Rewrite everything from the line containing "Where should I" through the end of the entries as a Markdown table with the columns Row and Line, numbering each row and leaving out blank lines and the pictures.

»»

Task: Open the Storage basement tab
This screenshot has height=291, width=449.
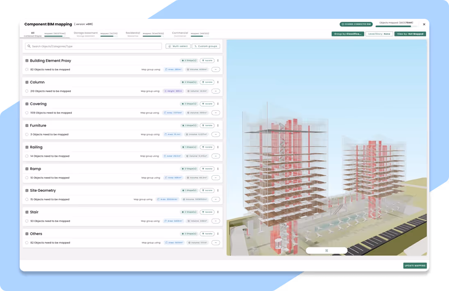Action: click(85, 32)
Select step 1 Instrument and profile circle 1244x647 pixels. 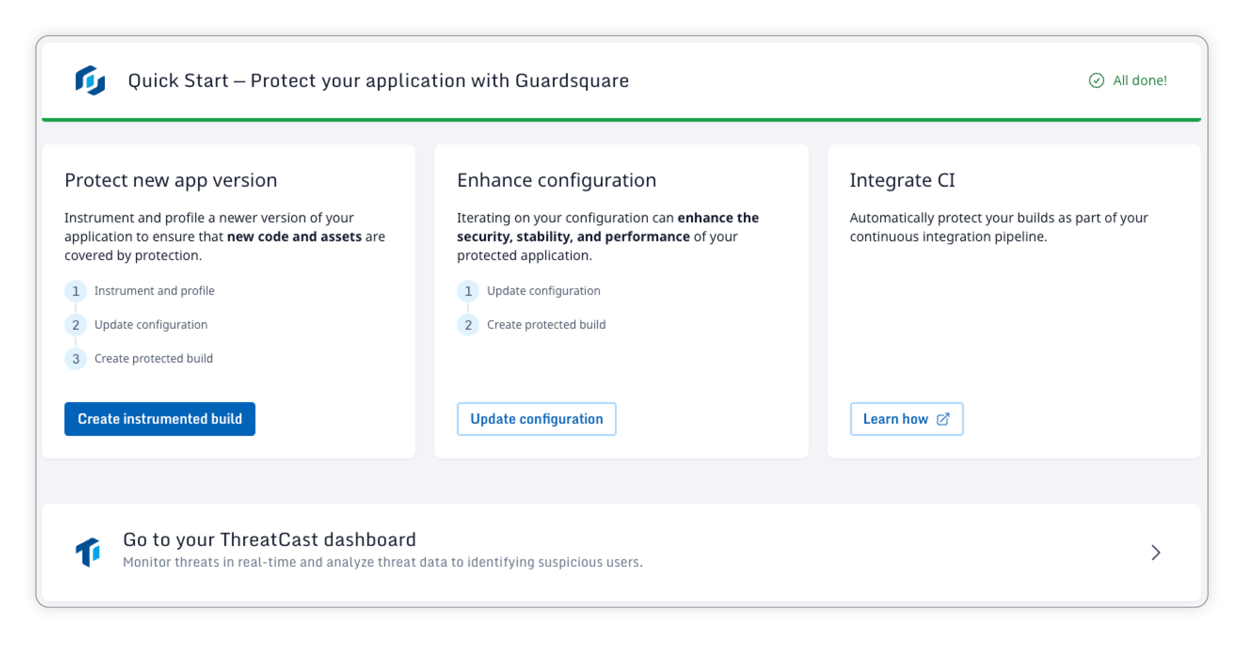[76, 291]
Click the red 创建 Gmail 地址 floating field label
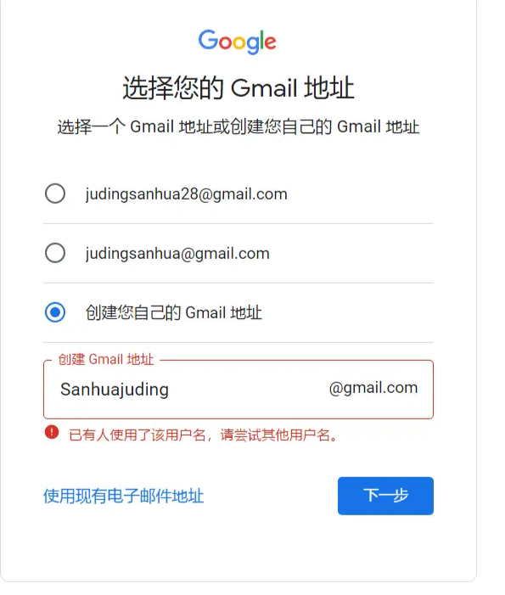 (106, 359)
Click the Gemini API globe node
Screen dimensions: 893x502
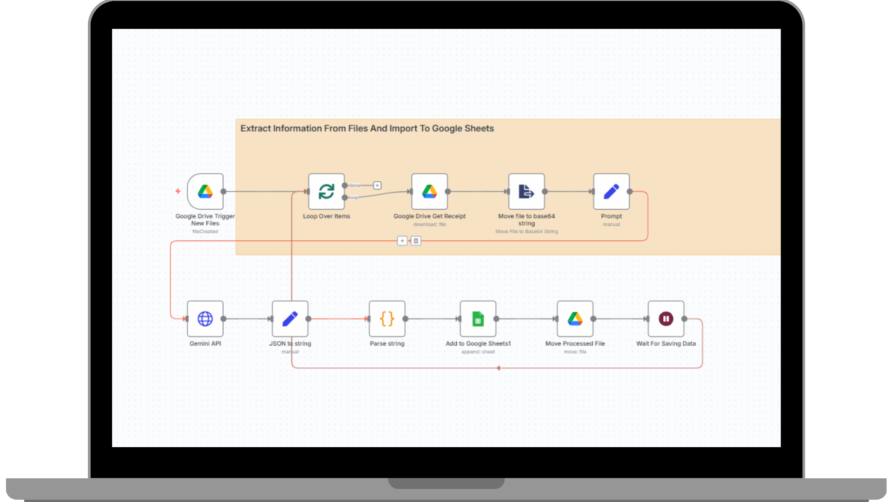click(205, 319)
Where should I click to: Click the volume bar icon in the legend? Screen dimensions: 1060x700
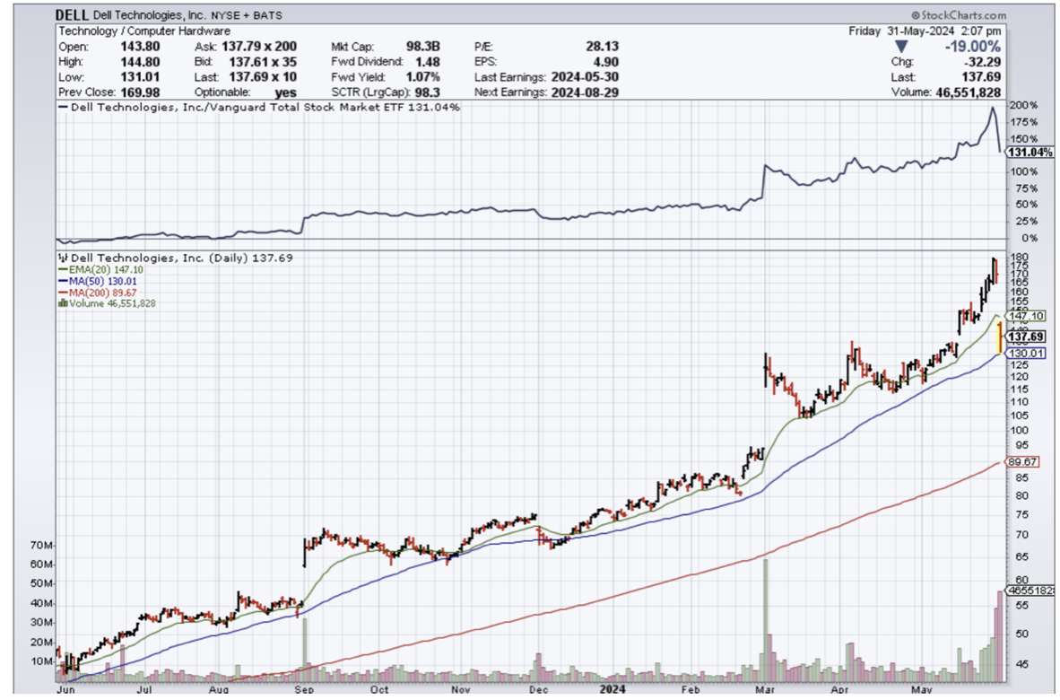(x=61, y=303)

««

§ **FINAL RESULT**:
| Row | Line |
|---|---|
| 1 | Where should I click to: Click the volume bar icon in the legend? Screen dimensions: 1060x700 |
| 2 | (x=61, y=303) |